I became a prefect at school (Cotswold House). We had to sit at the front of the school, either side of Mr Talbot the Headmaster, during assembly. We had to set an example to the school during prayers by closing our eyes and pressing our palms against each other. Mr Talbot used to accompany the hymns sometimes in a sort of boogie-woogie stylee. He was also a mean jazz recorder player, and would improvise on hymn tunes if someone else was playing the piano. On reflection it was quite bizzare.

CCTA's summer production was Where the Rainbow Ends (plot: A group of children find a magic carpet and set out to save their shipwrecked parents from a dragon). I was most put out after the previous year's starring rôle that I had to play a subsidiary part that only appeared in the first act! It was a rubbish play anyway.

1975

My big dramatic break-through. I joined Cheltenham Children's Theatre Association after having seen the previous year's production of Peter Pan. I was very nervous of appearing on stage, and I had this idea that I could sing the part from the wings, whilst my best friend James Harper acted and mimed the part on stage. unfortunately the producers didn't think that was such a good idea so I had to do it all myself.



It was a very very hot summer that year.

1974

Don't remember a lot about 1974.

I remember thinking that there was a perception out there that the Bay City Rollers were the biggest group on the planet. I didn't like them myself. There was this boy I knew called Adrian who wore horrible flares with tartan trims and a tartan scarf. He also used to smoke and light his own farts which I thought was appalling and common...

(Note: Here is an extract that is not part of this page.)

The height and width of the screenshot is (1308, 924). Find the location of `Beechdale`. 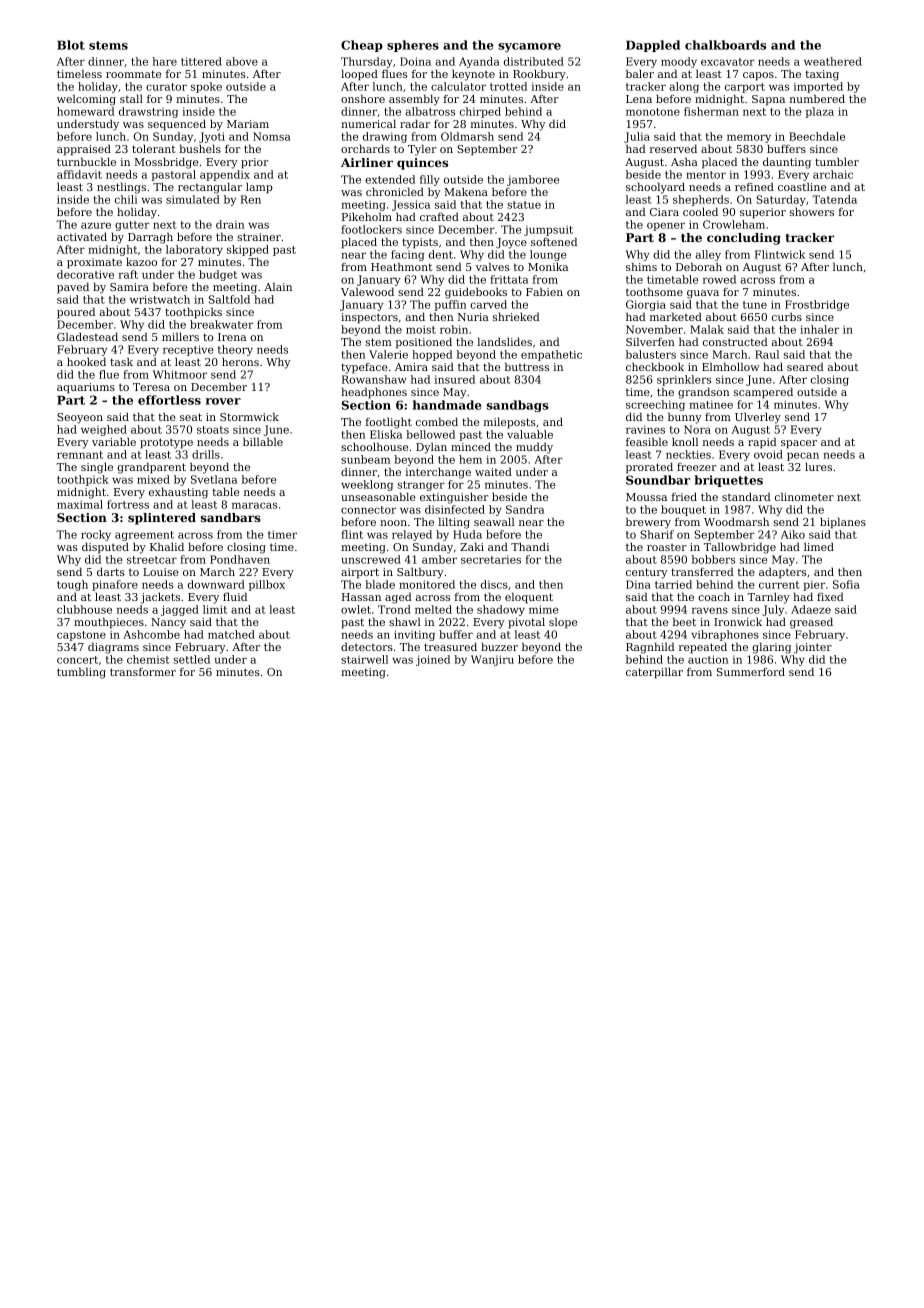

My musical influences this year were: Britten's Young Person's Guide (what a girly swot!); The Wombles and Olivia Newton John, cos she represented Britain in the Eurovision Song Contest with Long Live Love.

I also joined the choir of Holy Apostles Church. It's very different today, very happy clappy. This picture is from a couple of years later, when my brother joined too:


1973

Side, South Coast of Turkey. This is me and my brother in the lovely towelling beach robes that my mum made for us. She was a keen seamstress. She also used knit clothes for our action men, as they were so hard to come by in Turkey.

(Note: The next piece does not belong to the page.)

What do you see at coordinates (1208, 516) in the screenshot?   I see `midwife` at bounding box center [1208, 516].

We moved back to Cheltenham in November. It was a massive culture shock for me. They made me wear shorts at school even in winter; the kids were so mean and talked funny...

1972

Alex and her familly and me and mine used to go on holiday a lot together. Here we are at Manavgat in Southern Turkey:


1971

We moved to Turkey next, where I met my oldest friend in the world, Alex:



Is that a book about soldiers or football or racing cars she's trying to wrestle from my grasp? No? Hmmm...

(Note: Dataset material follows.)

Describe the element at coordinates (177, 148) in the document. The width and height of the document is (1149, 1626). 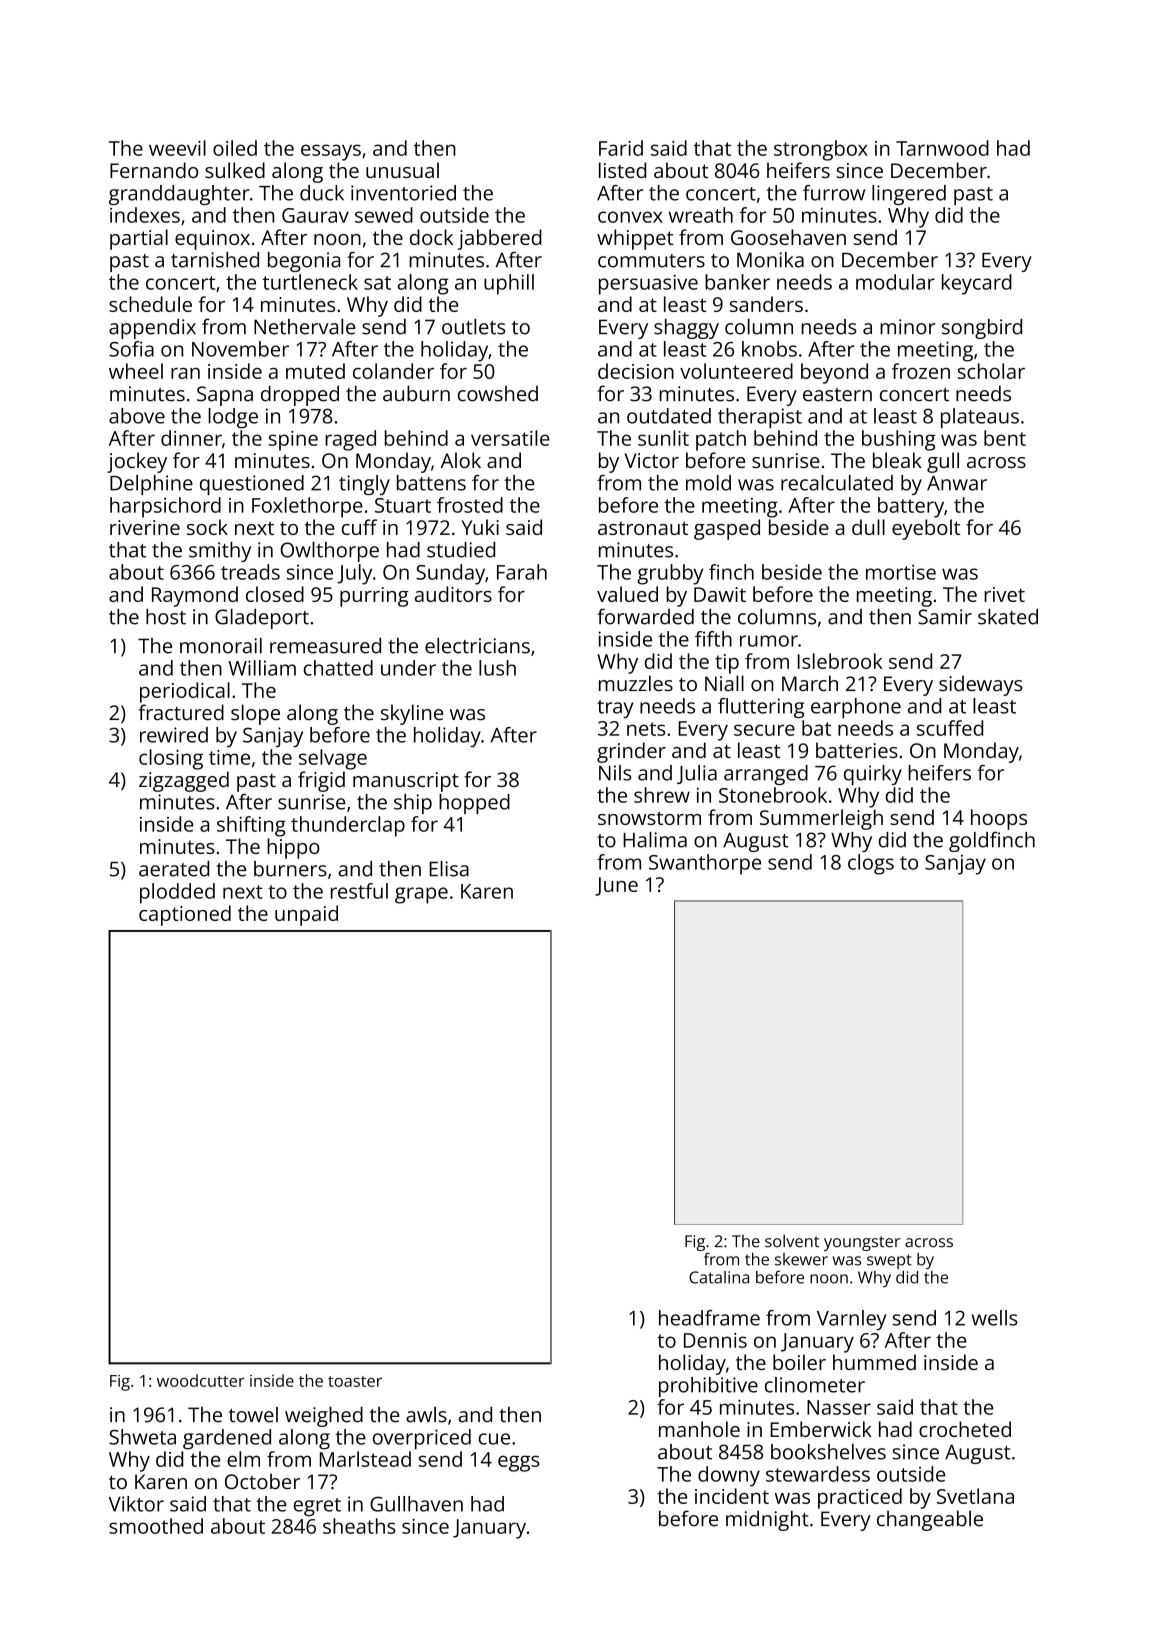
I see `weevil` at that location.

I went to a really great school in Ankara, the British Embassy Study Group.

1970

Tired of the tropics, we moved to Northern Ireland in 1970. Here's me at Mount Stewart in my lovely anorack:



And on my bike outside our house in Bangor (I didn't feel comfortable without stabilizers until 1998):



This is one of my favourite photos of my pa, my brother and me, I think on the sea-front in Bangor:

1969

Toute la famille en 1969:

1968

I went to ex-pat playschool, still in my pants:



Oh, and suddenly my world was in blooming technicolor:

1967



I spent most of 1967 in just my pants, or sitting on the front step looking wistful:




My brother was born this year, and was revered by Singaporeans as the second coming of Buddha (here we are with Arhan, our Chinese nanny):


1966



I spent a few more months in Cheltenham, before moving with my parents to Singapore. Here they are celebrating New Year's Eve in the Tanglin Club in Singapore:

1965



I was born in Cheltenham on 14 October, a marvellous 23-hour long birthday present for my mother.